As unfortunate as it was, the Yankees’ COVID-19 outbreak at the dawn of this series to begin the second half, though it postponed a game, allowed the Red Sox an increased opportunity to bury their struggling rivals and also get on a much-needed platform to start the stretch run.
Instead, the Red Sox left New York continuing their backtrack that began before the All-Star break, while giving the Yankees a breath of new life.
After Thursday’s series opener was postponed due to the COVID outbreak, the Red Sox impressed in Friday’s win. But like their previous two series, they couldn’t finish off a series victory after winning the first game. A night after a bizarre six-inning loss, the Red Sox were silenced in a 9-1 loss to the shorthanded, fourth-place Yankees to cap off a strange weekend in the Bronx.
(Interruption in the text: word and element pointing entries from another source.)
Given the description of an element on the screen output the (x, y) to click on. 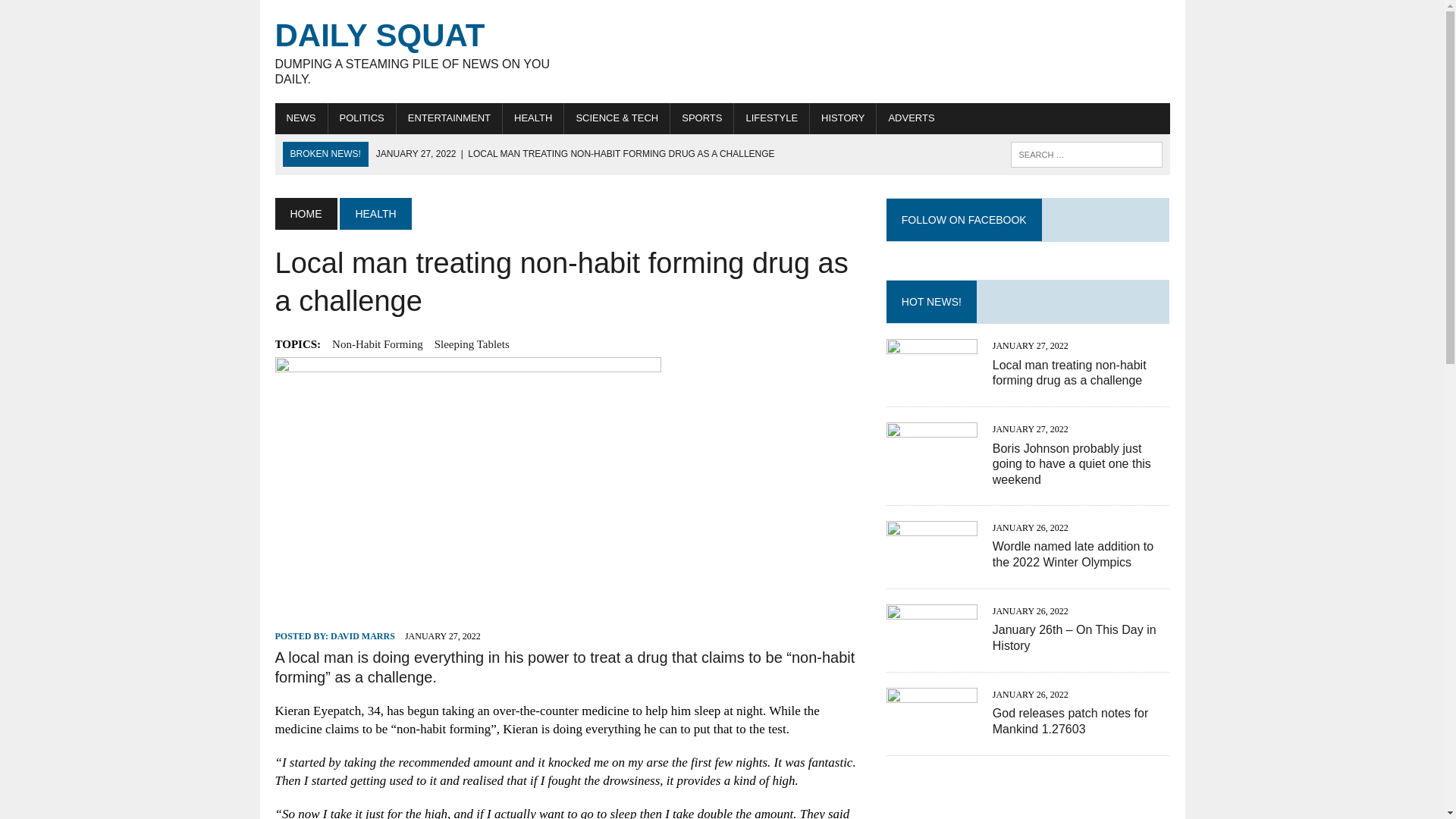
POLITICS (360, 118)
DAVID MARRS (362, 635)
ADVERTS (910, 118)
HEALTH (374, 214)
Sleeping Tablets (471, 343)
HOME (305, 214)
Local man treating non-habit forming drug as a challenge (574, 153)
Daily Squat (416, 51)
LIFESTYLE (771, 118)
Non-Habit Forming (377, 343)
Search (75, 14)
ENTERTAINMENT (449, 118)
NEWS (300, 118)
HEALTH (416, 51)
In losing their third series in a row — the first time they’ve done so this season — the Red Sox (56-38) have now lost six of their last eight games, including the last two to the Yankees after they had started the year 7-0 against them. They now lead the American League East by a half-game over the Rays as they continue a critical stretch of 17 consecutive games against divisional opponents.
Martin Perez put the Red Sox behind by surrendering a second-inning home run to Gleyber Torres, his second in as many nights, as the lefty lasted just four innings, leaving with a 3-0 deficit. The Red Sox were within striking distance until the seventh, when an ugly inning from the bullpen turned it into a blowout loss.
The Yankees were without Aaron Judge and Gio Urshela, two of their six players who tested positive for COVID, and after losing left fielder Tim Locastro to an ACL injury on Saturday, were forced to play a makeshift outfield. Four of their starters Sunday played for Triple-A Scranton this month. But it didn’t matter.
The Red Sox didn’t record a hit until the fourth, when Xander Bogaerts smoked a two-out double off Jameson Taillon. The Yankees right-hander shut them down the first two times through the order, but the Sox chased him when they finally threatened in the sixth.
Trailing 3-0, J.D. Martinez singled and Bogaerts doubled again to put runners on second and third with one out, forcing Taillon out of the game for reliever Chad Green. But the chance was wasted.
Rafael Devers was rung up when third-base umpire Jeff Nelson ruled that he swung on a check-swing attempt, the second time the Red Sox struck out on a borderline check swing in a big spot in as many nights. It incited a long stare-down from an angry Devers toward Nelson, and he was lucky not to be tossed as manager Alex Cora ran out to save his third baseman from an ejection.
Hunter Renfroe followed with a groundout to third as the Red Sox’ best opportunity of the night was squandered.
An inning later, the game got away from them in a hurry as 10 Yankees came to the plate. Darwinzon Hernandez gave up a two-run homer to Rougned Odor as his control issues continued with two walks. Then, Brandon Workman issued three more walks — all with two outs and two with the bases loaded. The Red Sox’ weekend fate was sealed.